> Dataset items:
----------------------------------------

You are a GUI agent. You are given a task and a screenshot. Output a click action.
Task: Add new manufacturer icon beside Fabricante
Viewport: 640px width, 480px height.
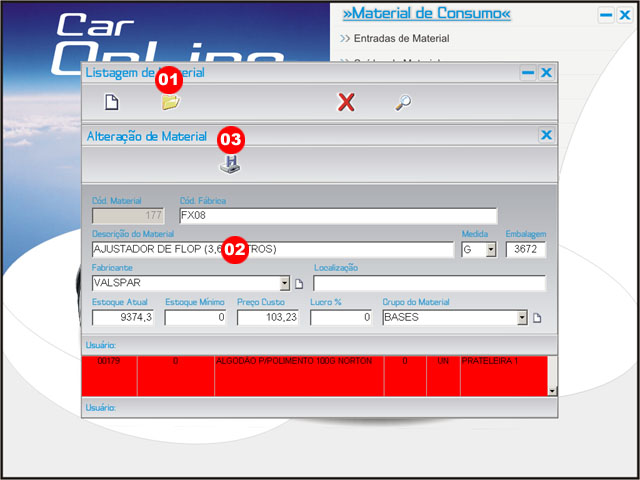coord(298,284)
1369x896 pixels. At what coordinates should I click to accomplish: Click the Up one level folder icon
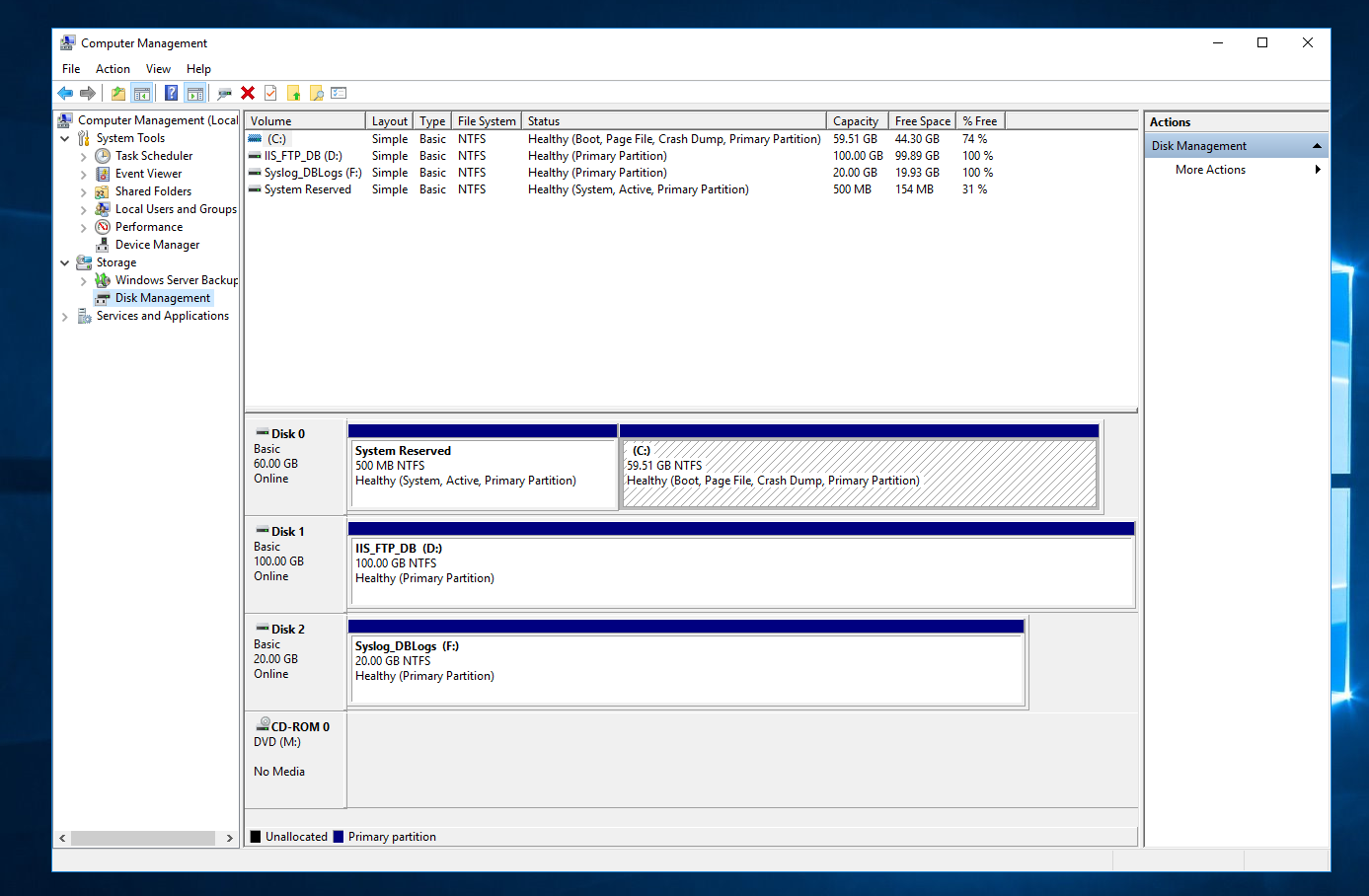pos(118,93)
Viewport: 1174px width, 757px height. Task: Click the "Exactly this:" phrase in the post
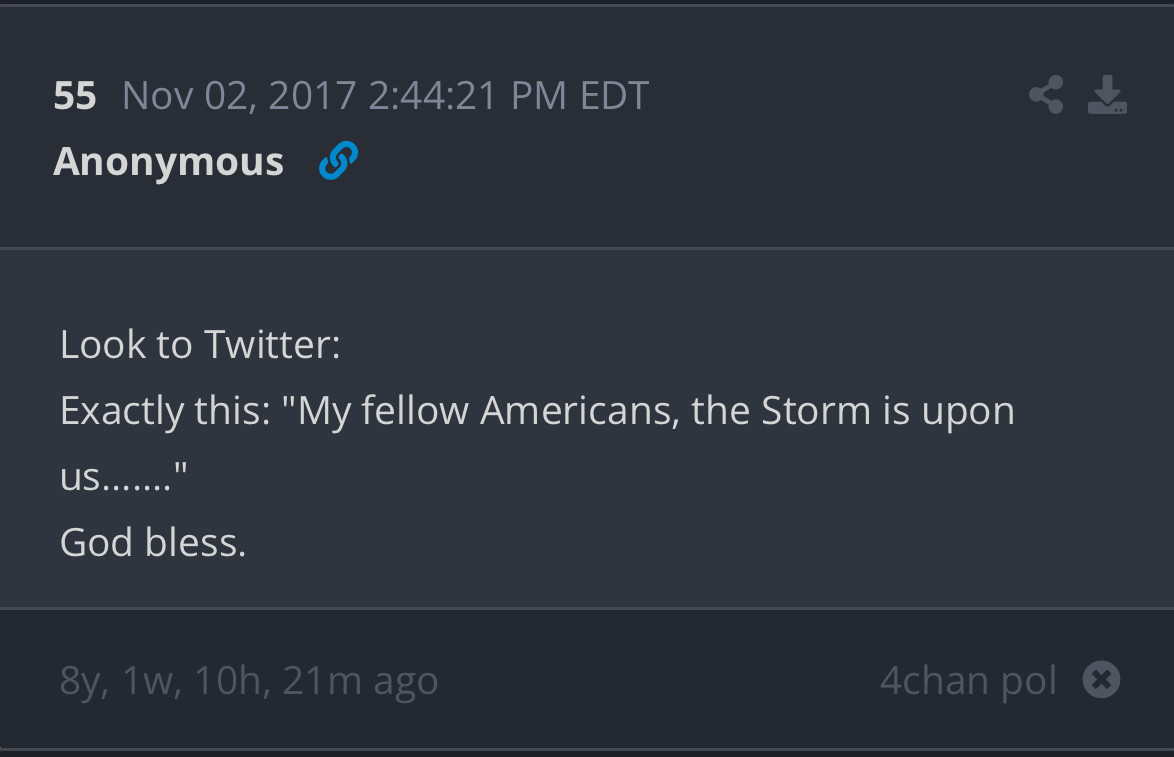165,411
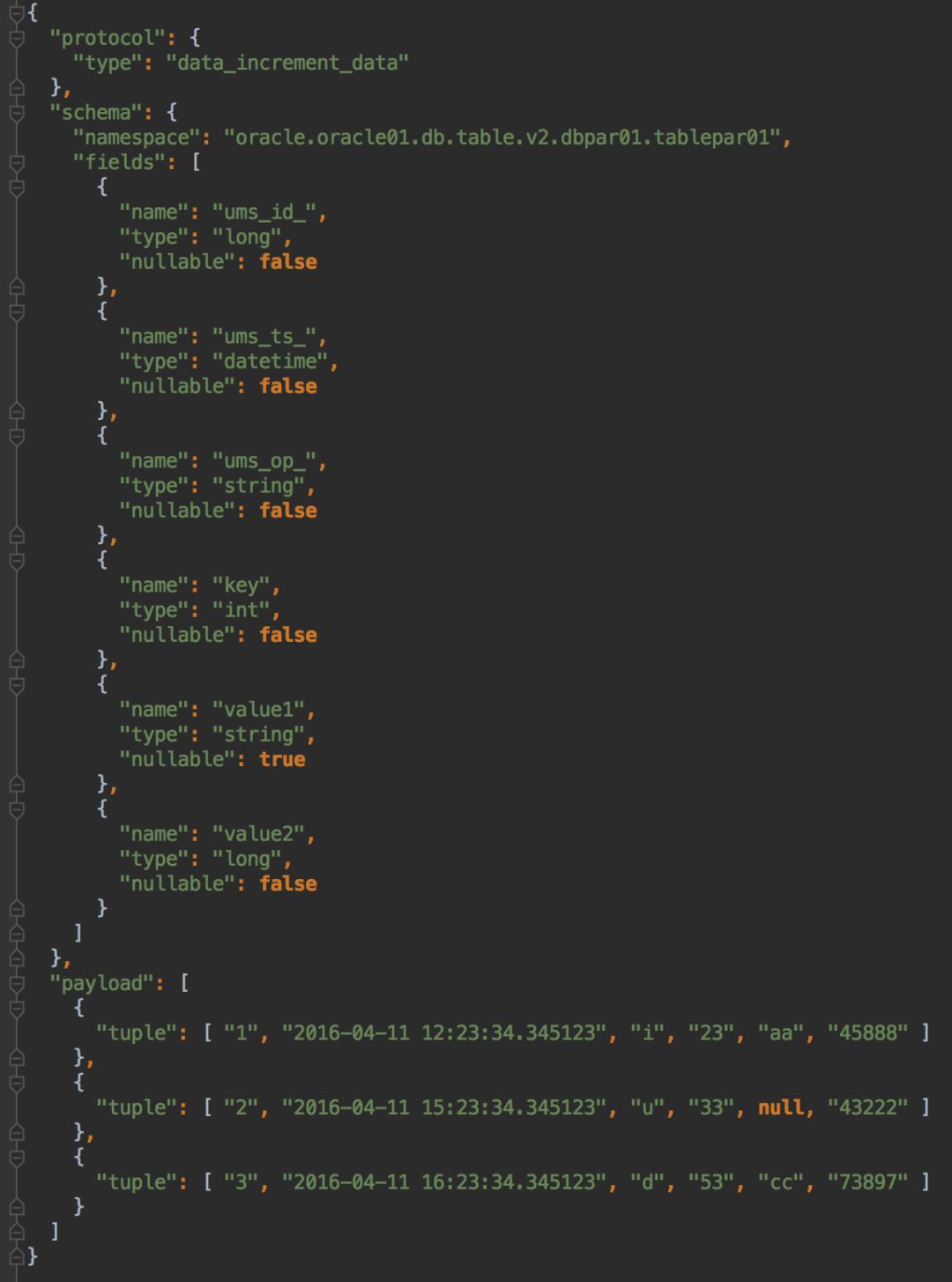Click the "73897" value in last tuple
Viewport: 952px width, 1282px height.
[x=866, y=1181]
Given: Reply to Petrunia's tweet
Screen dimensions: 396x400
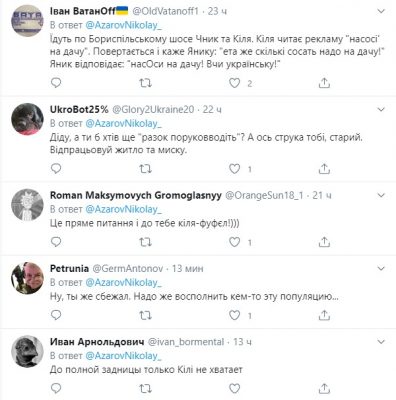Looking at the screenshot, I should point(56,315).
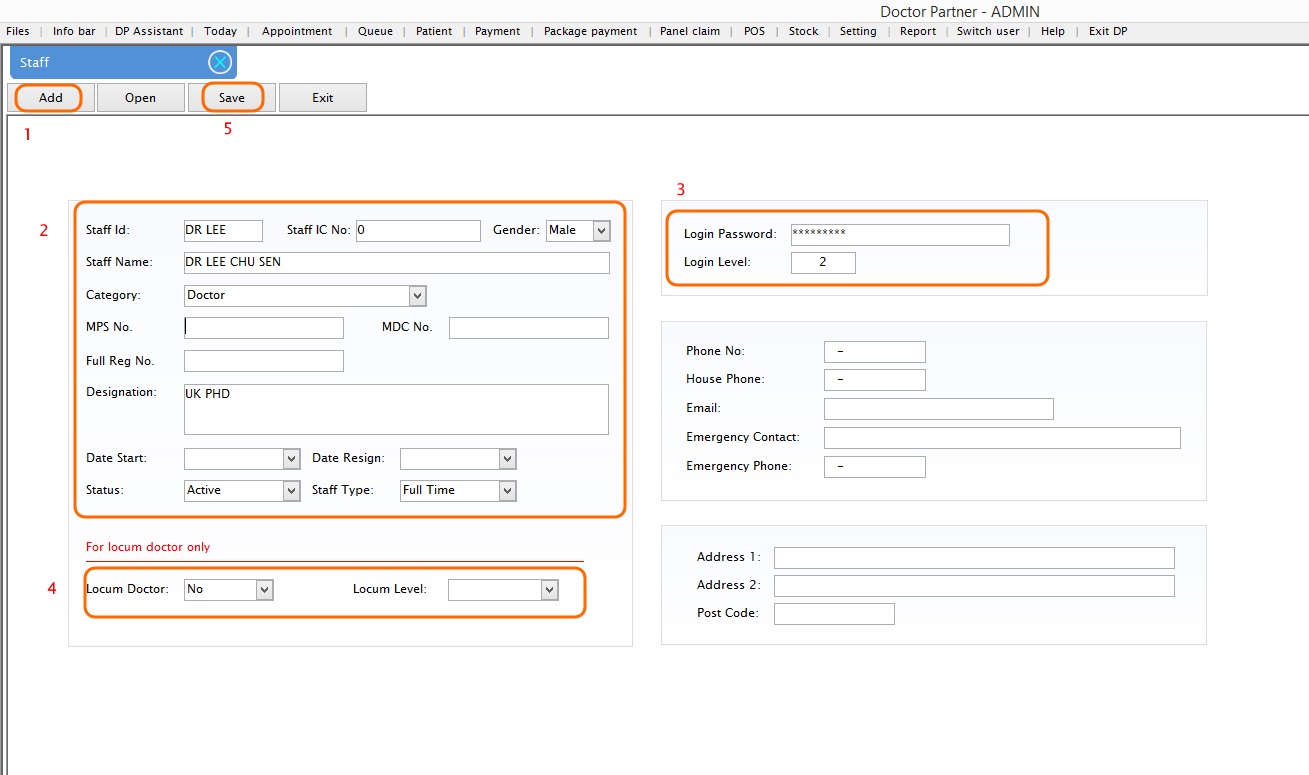Viewport: 1309px width, 775px height.
Task: Open the Date Start picker
Action: pyautogui.click(x=291, y=459)
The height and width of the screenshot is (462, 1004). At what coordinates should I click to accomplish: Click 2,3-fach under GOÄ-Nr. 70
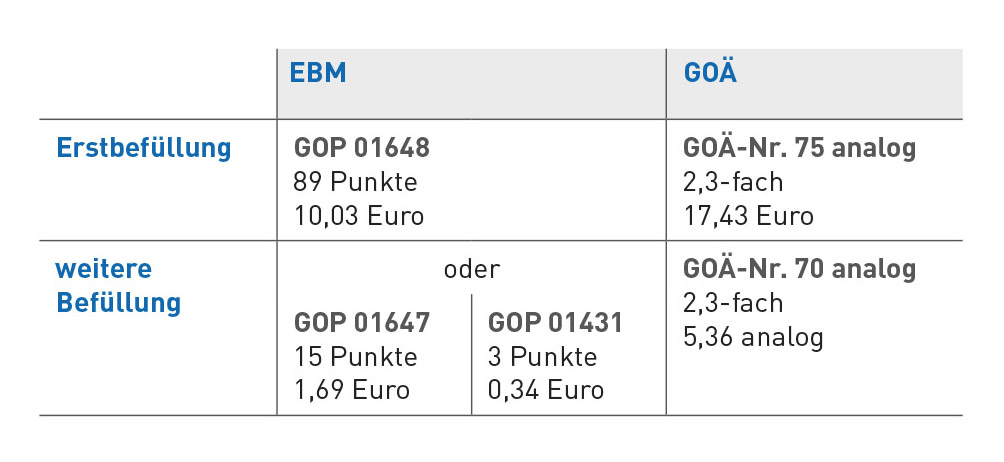tap(733, 303)
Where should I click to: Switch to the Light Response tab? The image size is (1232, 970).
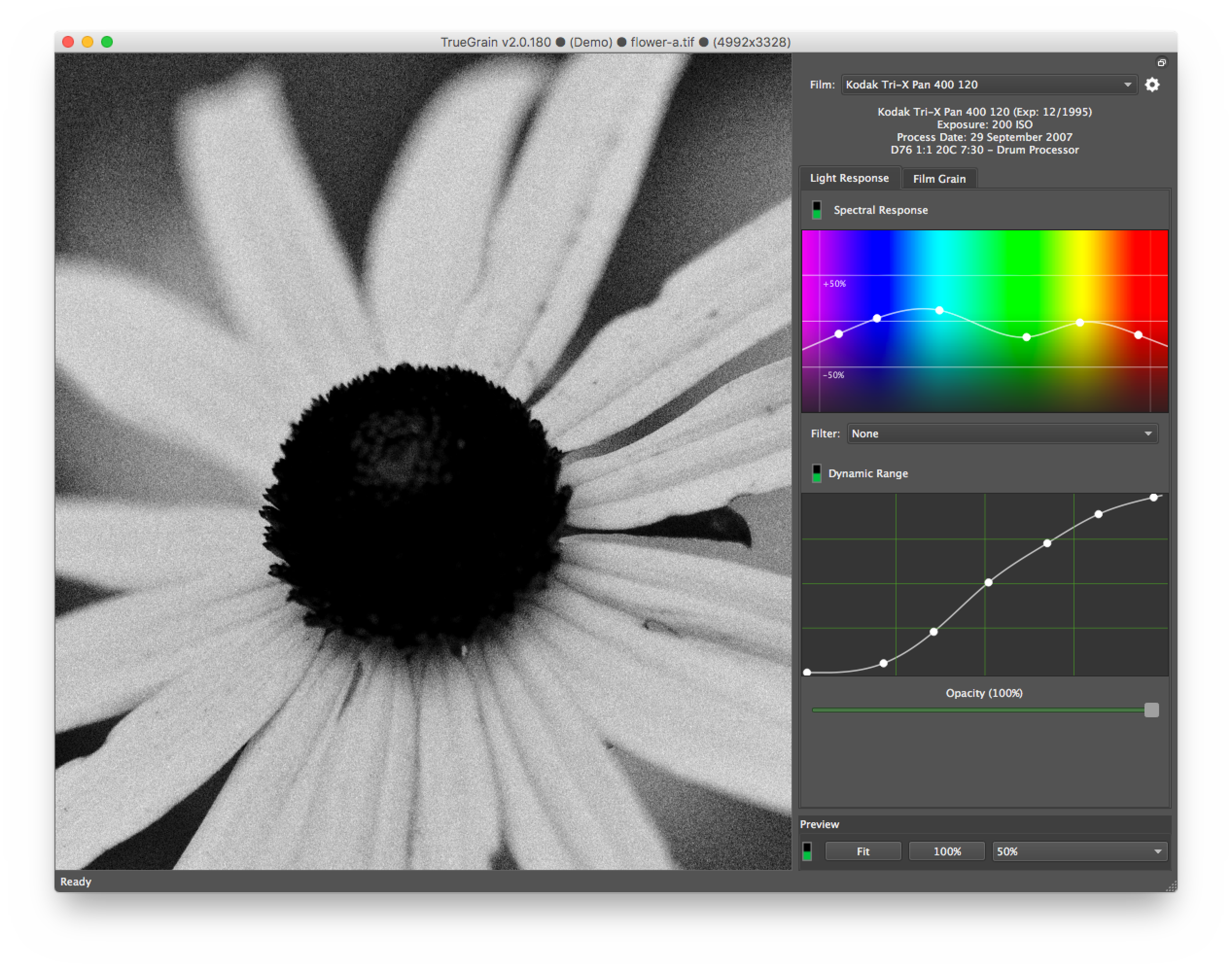point(849,178)
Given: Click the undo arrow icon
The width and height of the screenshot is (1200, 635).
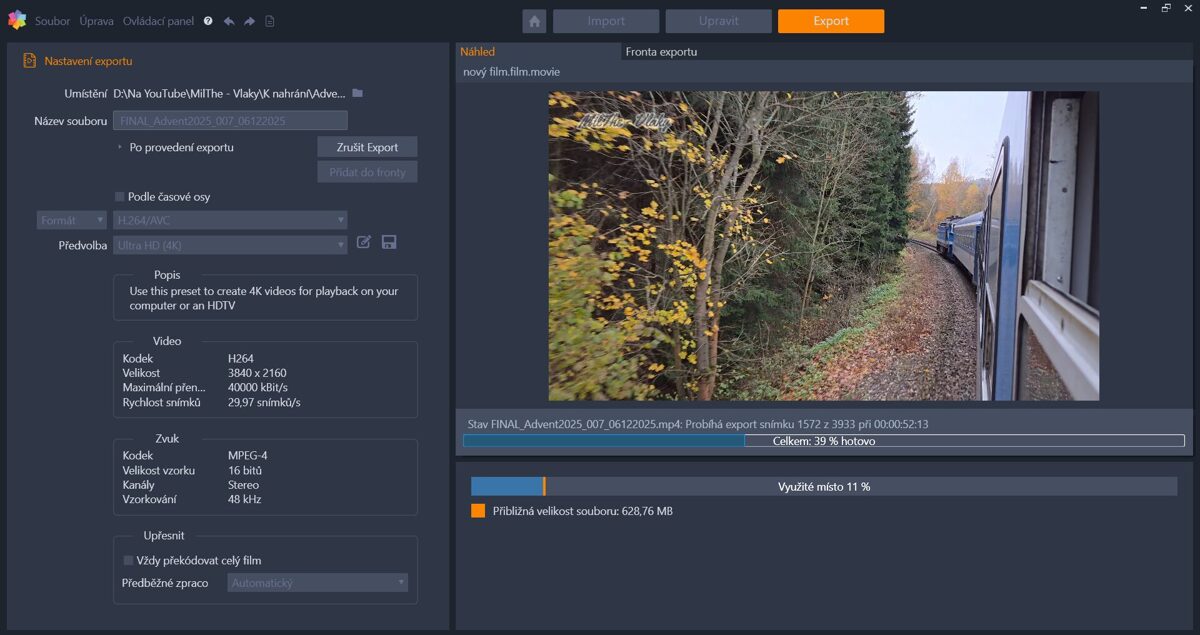Looking at the screenshot, I should click(229, 21).
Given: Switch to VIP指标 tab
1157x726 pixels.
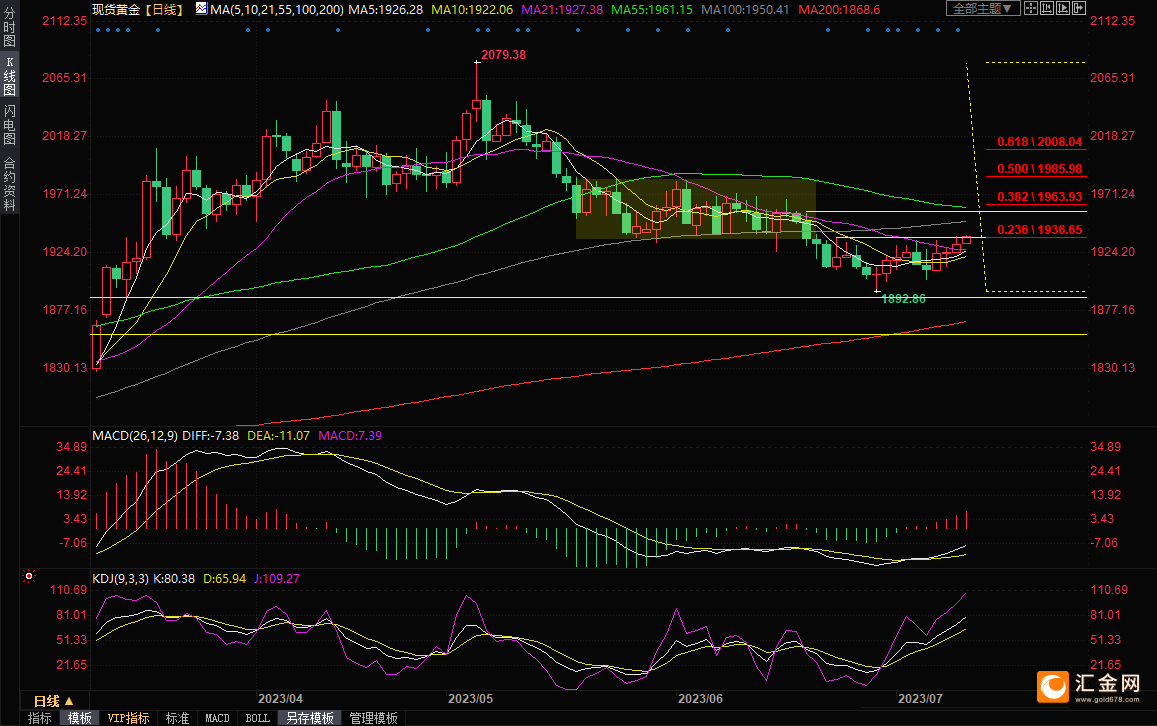Looking at the screenshot, I should pos(128,718).
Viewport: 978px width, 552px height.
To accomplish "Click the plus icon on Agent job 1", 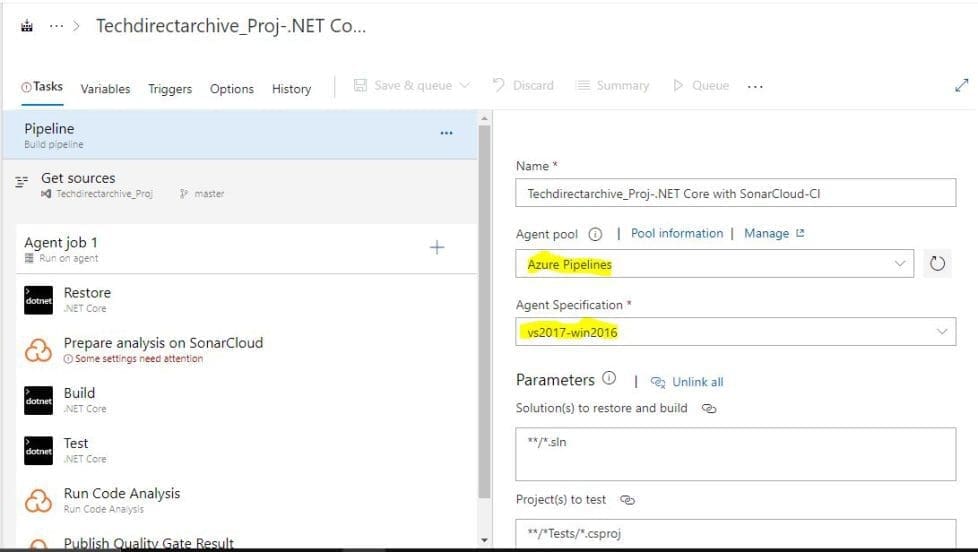I will (x=437, y=247).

----------------------------------------

> Exercise details:
Nothing but the lines above, starting at the line that contains "Viewport: 640px width, 480px height." and ending at the line that contains "Given: Reply to Petrunia's tweet", should be given again, exactly and without the pictures.

> Output for this task:
Viewport: 640px width, 480px height.
coord(298,284)
1369x896 pixels. At what coordinates should I click to accomplish: Click the Up one level folder icon
pos(118,93)
Viewport: 1174px width, 757px height. Task: Click the "Exactly this:" phrase in the post
165,411
Click the "73897" value in last tuple
Viewport: 952px width, 1282px height.
[x=866, y=1181]
Given: Reply to Petrunia's tweet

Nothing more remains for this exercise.